Oleh karena itu, terlepas dari berbagai persoalan dan masalah  dan evaluasi yang terdapat dalam pelaksanaan alokasi dana desa ini, diharapkan program pembangunan desa melalui dana desa dengan jumlah yang telah diberikan dapat merangsang masyarakat untuk bergerak membangun desanya dan oleh karena itu, perlu dilanjutkan dan ditingkatkan.

Dalam konteks ini, desa dituntut untuk piawai dalam melaksanakan pengelolaannya. Oleh karena itu, keterlibatan berbagai pihak khususnya perguruan tinggi sangat berperan penting dalam mengoptimalkan pelaksanaan dana desa, terutama bila dikaitkan dengan proses perencanaan, pelaksanaan, penatausahaan, pelaporan dan pertanggung-jawabannya yang mengacu pada azas pengelolaan keuangan yang transparan, akuntabel, partisipatif, tertib dan disiplin anggaran. Berdasarkan fakta yang terjadi, azas pengelolaan keuangan ini masih menemukan berbagai persoalan dan tantangan baik untuk tingkat nasional, provinsi maupun pemerintah daerah/kota. 

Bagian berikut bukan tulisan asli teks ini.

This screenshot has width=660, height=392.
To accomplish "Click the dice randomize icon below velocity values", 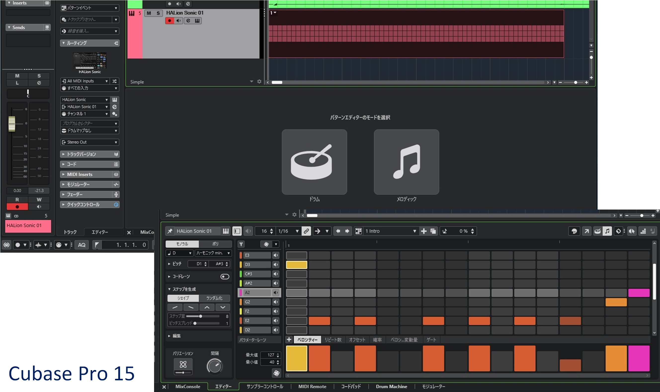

Kucuran dana desa yang telah dilakukan pemerintah melalui dana desa telah dijalankan selama lima tahun sejak awal pemerintahan Presiden Jokowi.  Provinsi Sumatera Utara, memiliki jumlah desa sebanyak 5418. Berdasarkan data direktorat Jenderal Perimbangan Keuangan, Departemen Keuangan RI, tahun 2019, jumlah alokasi dana desa yang ditetapkan sampai dengan tahun 2019 sebesar 4,3 trilyun. Perlu kajian makro khusus untuk mengetahui dampak multiplier dana desa terhadap pembentukan pendapatan domestik regional bruto di provinsi Sumatera utara agar kita dapat mengetahui seberapa besar sumbangsih dana desa dalam memajukan perekonomian Provinsi Sumatera Utara.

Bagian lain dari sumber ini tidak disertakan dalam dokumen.